2010-08-20 / Columns

Gay Marriage in the Spotlight

On August 4, District Judge Vaughn R. Walker struck down Proposition 8, the California voter-approved ban on same sex marriage. Vaughn, the chief judge of the Federal District Court in San Francisco, said that the ban violated the 14th Amendment rights to equal protection and due process of law. In a clear and coherently worded 136-page opinion, Judge Walker laid out a road map that will wend its way upward to the Supreme Court.

Walker was nominated to the bench by Ronald Reagan and had to wait almost two years to be confirmed during the first Bush administration. Often described as an independent-minded conservative, he has ruled on cases involving newspaper mergers, high-tech corporate battles and the George W. Bush administration’s use of wiretaps without warrants. He is used to controversial subjects.

Proposition 8 was passed in 2008 with 52 percent of the vote. Two gay couples brought their case to court, challenging the ban on gay marriage as discriminatory and relegating them to domestic partnerships. The two and a half week trial took place in January and brought national attention because of the controversy surrounding the subject. The judge in his opinion, quickly disposed of the argument that a majority of voters could ban same sex marriage in a referendum – thus making discrimination permissible. He called the results of Proposition 8 “irrelevant” quoting a 1943 case and precedent that “fundamental rights may not be submitted to a vote.”

Excerpts from Judge Walker’s ruling on Proposition 8 strike at the heart of the issue:

“Proposition 8 was premised on the belief that same-sex couples simply are not as good as opposite sex couples. Whether that belief is based on moral disapproval of homosexuality, animus toward gays and lesbians or simply a belief that a relationship between a man and a woman is inherently better than a relationship between two men or two women, this belief is not a proper basis on which to legislate. The Constitution cannot control private biases, but neither can it tolerate them . . . “

“California’s obligation is to treat its citizens equally, not to ‘mandate its own moral code.
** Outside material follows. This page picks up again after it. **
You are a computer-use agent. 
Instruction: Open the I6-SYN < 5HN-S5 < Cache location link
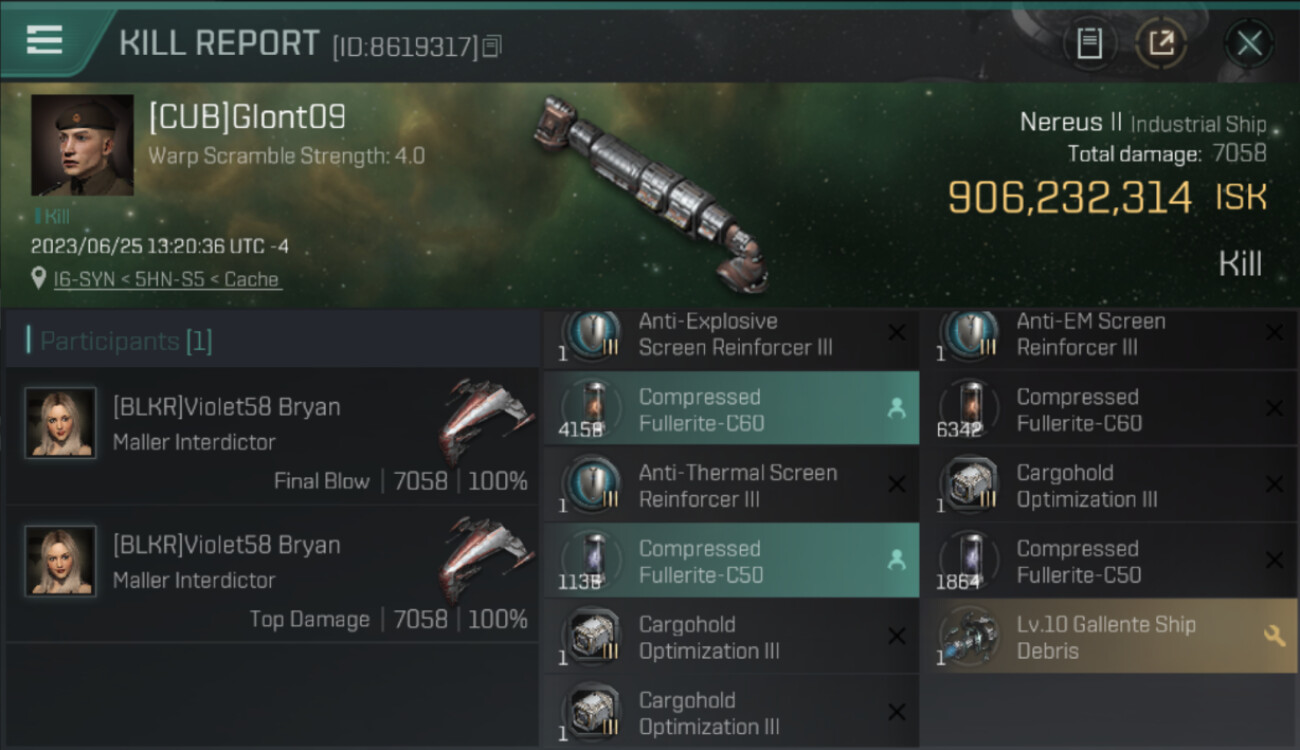tap(167, 279)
Moral disapproval, without any other asserted state interest’ has never been a rational basis for legislation . . .” For further emphasis, he wrote, “Moral disapproval alone is an improper basis on which to deny rights to gay men and lesbians . . .”

He responded to the arguments presented by both sides during the trial with this part of the ruling, “Plaintiffs have demonstrated by overwhelming evidence that Proposition 8 violates their due process and equal-protection rights and they will continue to suffer these constitutional violations until state officials cease enforcement of Proposition 8...” He also wrote that “California already issued 18,000 marriage licenses to same-sex couples and has not suffered any demonstrable harm as a result; moreover California officials have chosen not to defend Proposition 8 in these proceedings.”

The carefully constructed opinion comes to a close, “Because California has no interest in discriminating against gay men and lesbians, and because Proposition 8 prevents California from fulfilling its constitutional obligation to provide marriages on an equal basis, the court concludes that Proposition 8 is unconstitutional . . .”

Supporters of Proposition 8 in California and across the country were incensed by Judge Walker’s ruling. They stressed the fact that the decision overturned the will of the people in California and predicted it would play a major role in the mid-term election in November. Dr. Jim Garlow, pastor of Skyline Church in La Mesa, California, said, “This is going to set off a groundswell of opposition. It’s going to rally people that might have been silent.”

Advocates of gay rights were jubilant. “Being gay is about forming an adult family relationship with a person of the same sex,” said Jennifer Pizer, the marriage project director for Lambda Legal in Los Angeles. “So, denying us equality within the family system is to deny respect for the essence of who we are as gay people.” She was joined by Kristin Perry, one of the plaintiffs, who said, “Our family is just as loving, just as real and just as valid an anyone else’s.”

The two lawyers who argued the case for the plaintiffs were described as “The Odd Couple” because of their ideological differences. They had been on opposing sides of the historic Bush v. Gore case when the Supreme Court decided who would be President of the United States after the drawn-out election of 2000. David Boies for Gore and Theodore Olsen for Bush joined their formidable legal talents to present a very strong case for the two couples who went to court to overturn Proposition 8. The lawyers had brought the case, Perry v. Schwarzennegger, to trial in May 2009. On the day of Judge Walker’s decision, Olsen called the ruling, “a victory for the American people” and anyone who had been denied rights “because they are unpopular, because they are a minority, because they are viewed differently.”

Judge Walker’s ruling that marriage is a Constitutional right will now move up the appeals ladder until it reaches the Supreme Court. Other federal judges and then Justices will read his ruling and hear arguments debating his fundamental findings and conclusions. Judge Walker wrote that traditional ideas of marriage can no longer be used to support discrimination. He made clear that gender roles in marriage have changed over the years. Thus, excluding same-sex couples from marriage “exists as an artifact of time when the genders were seen as having distinct roles in society and in marriage. That time has passed.”